Re: [PATCH bpf-next 0/2] bpf, riscv: use BPF prog pack allocator in BPF JIT

From: "Björn Töpel" <bjorn@kernel.org>
To: Puranjay Mohan <puranjay12@gmail.com>
Cc: paul.walmsley@sifive.com, palmer@dabbelt.com,
	aou@eecs.berkeley.edu, pulehui@huawei.com,
	conor.dooley@microchip.com, ast@kernel.org, daniel@iogearbox.net,
	andrii@kernel.org, martin.lau@linux.dev, song@kernel.org,
	yhs@fb.com, kpsingh@kernel.org, bpf@vger.kernel.org,
	linux-riscv@lists.infradead.org, linux-kernel@vger.kernel.org
Subject: Re: [PATCH bpf-next 0/2] bpf, riscv: use BPF prog pack allocator in BPF JIT
Date: Mon, 14 Aug 2023 20:30:40 +0200	[thread overview]
Message-ID: <87sf8leasv.fsf@all.your.base.are.belong.to.us> (raw)

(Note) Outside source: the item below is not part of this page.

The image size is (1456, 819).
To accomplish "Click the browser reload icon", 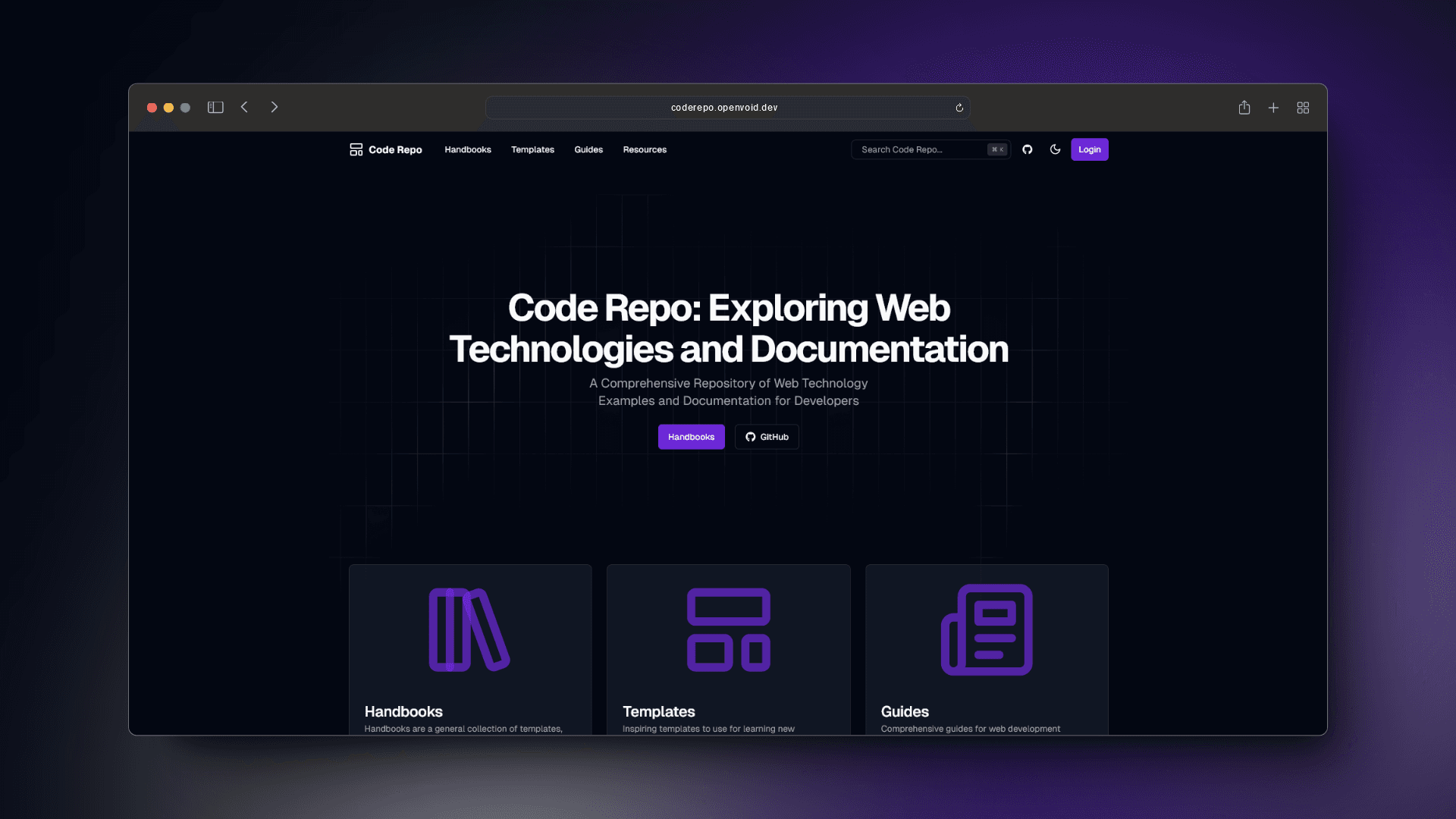I will tap(958, 107).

In-Reply-To: <CANk7y0iLccTsuPEazPsxaqfB0js3Okr2mhi0ErpczmYW++7JWg@mail.gmail.com>

Puranjay Mohan <puranjay12@gmail.com> writes:

> Hi Björn,
>
> On Mon, Aug 14, 2023 at 4:29 PM Björn Töpel <bjorn@kernel.org> wrote:
>>
>> Puranjay Mohan <puranjay12@gmail.com> writes:
>>
>> > On Mon, Aug 14, 2023 at 12:40 PM Björn Töpel <bjorn@kernel.org> wrote:
>> >>
>> >> Björn Töpel <bjorn@kernel.org> writes:
>> >>
>> >> > Puranjay Mohan <puranjay12@gmail.com> writes:
>> >> >
>> >> >> BPF programs currently consume a page each on RISCV. For systems with many BPF
>> >> >> programs, this adds significant pressure to instruction TLB. High iTLB pressure
>> >> >> usually causes slow down for the whole system.
>> >> >>
>> >> >> Song Liu introduced the BPF prog pack allocator[1] to mitigate the above issue.

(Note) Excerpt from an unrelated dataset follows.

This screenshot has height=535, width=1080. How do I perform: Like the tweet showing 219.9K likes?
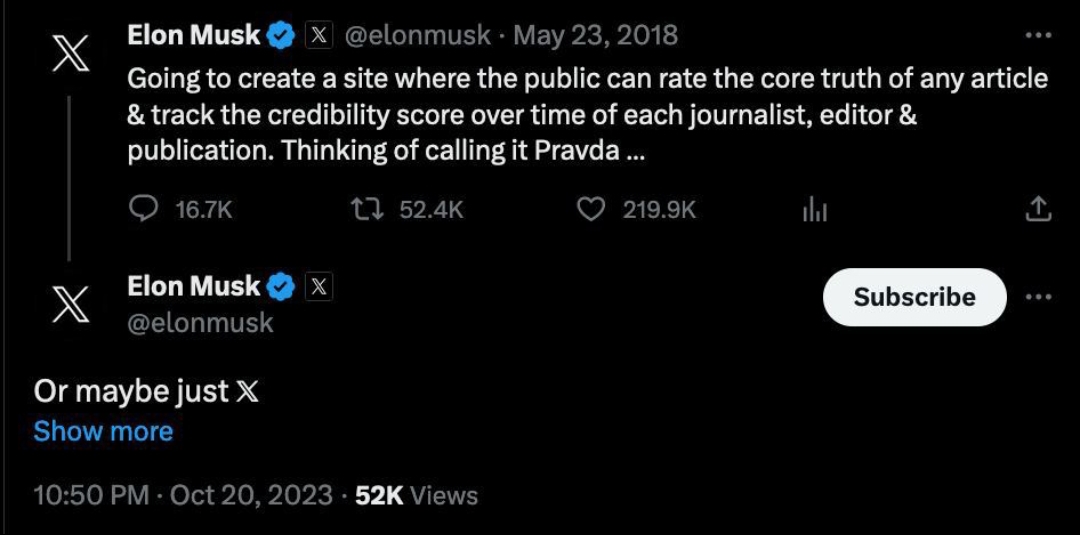[x=593, y=209]
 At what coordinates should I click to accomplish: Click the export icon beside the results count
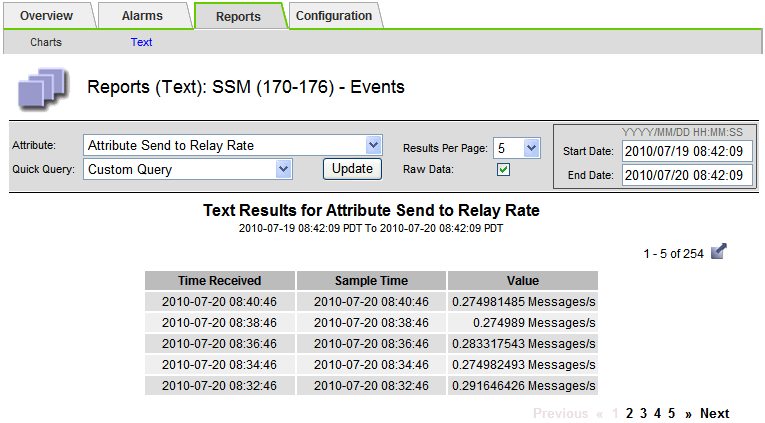pyautogui.click(x=718, y=252)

>> >> >> It packs multiple BPF programs into a single huge page. It is currently only
>> >> >> enabled for the x86_64 BPF JIT.
>> >> >>
>> >> >> I enabled this allocator on the ARM64 BPF JIT[2]. It is being reviewed now.
>> >> >>
>> >> >> This patch series enables the BPF prog pack allocator for the RISCV BPF JIT.
>> >> >> This series needs a patch[3] from the ARM64 series to work.
>> >> >>
>> >> >> ======================================================
>> >> >> Performance Analysis of prog pack allocator on RISCV64
>> >> >> ======================================================
>> >> >>
>> >> >> Test setup:
>> >> >> ===========
>> >> >>
>> >> >> Host machine: Debian GNU/Linux 11 (bullseye)

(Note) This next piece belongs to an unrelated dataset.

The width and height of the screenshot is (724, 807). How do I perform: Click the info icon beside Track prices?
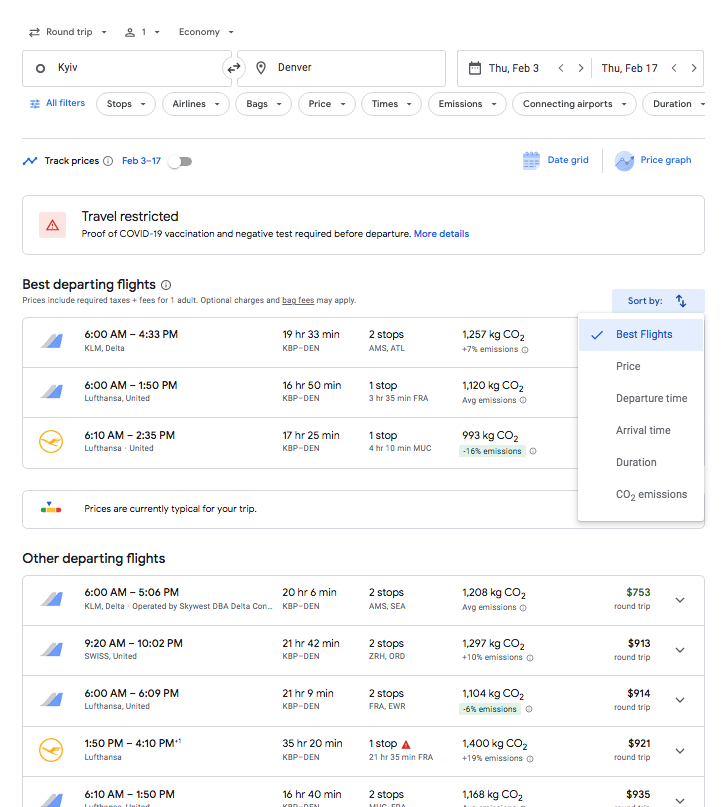click(108, 161)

>> >> >> Qemu Version: QEMU emulator version 8.0.3 (Debian 1:8.0.3+dfsg-1)
>> >> >> u-boot-qemu Version: 2023.07+dfsg-1
>> >> >> opensbi Version: 1.3-1
>> >> >>
>> >> >> To test the performance of the BPF prog pack allocator on RV, a stresser
>> >> >> tool[4] linked below was built. This tool loads 8 BPF programs on the system and
>> >> >> triggers 5 of them in an infinite loop by doing system calls.
>> >> >>
>> >> >> The runner script starts 20 instances of the above which loads 8*20=160 BPF
>> >> >> programs on the system, 5*20=100 of which are being constantly triggered.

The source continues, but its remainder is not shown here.